* Task goal *
Answer with one number: the count of lines in the listing below that hold the word "width".

* Material for this exercise *
◇ ◇ ◇ ◇ ◇ ◇ ◇

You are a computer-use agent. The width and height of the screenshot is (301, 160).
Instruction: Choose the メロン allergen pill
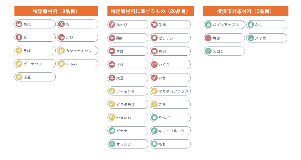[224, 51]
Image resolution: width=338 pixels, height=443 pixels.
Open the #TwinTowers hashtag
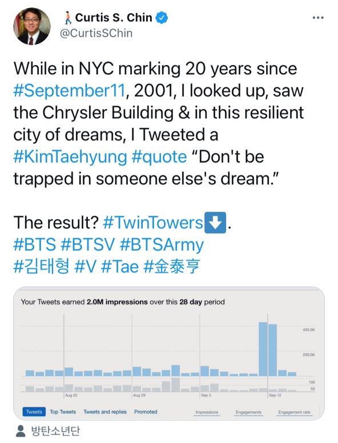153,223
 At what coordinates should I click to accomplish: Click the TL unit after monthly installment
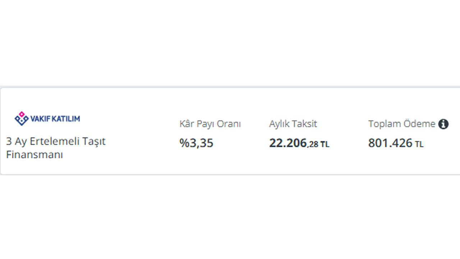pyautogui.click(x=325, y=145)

◇ ◇ ◇ ◇ ◇ ◇ ◇

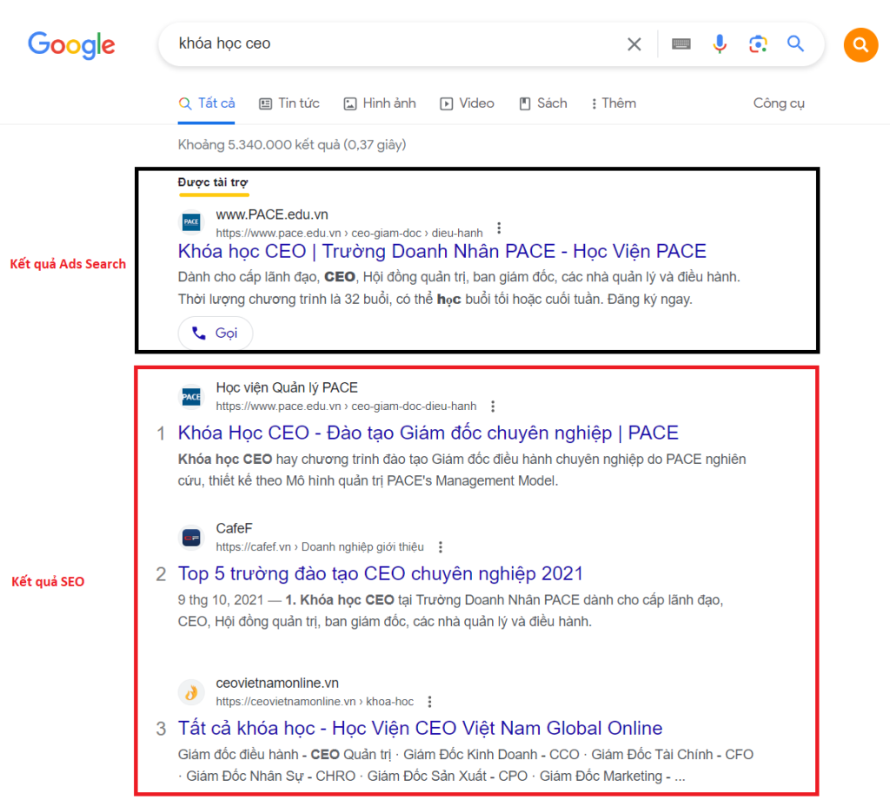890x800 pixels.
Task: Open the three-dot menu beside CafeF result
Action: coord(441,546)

◇ ◇ ◇ ◇ ◇ ◇ ◇

* Written solution *
2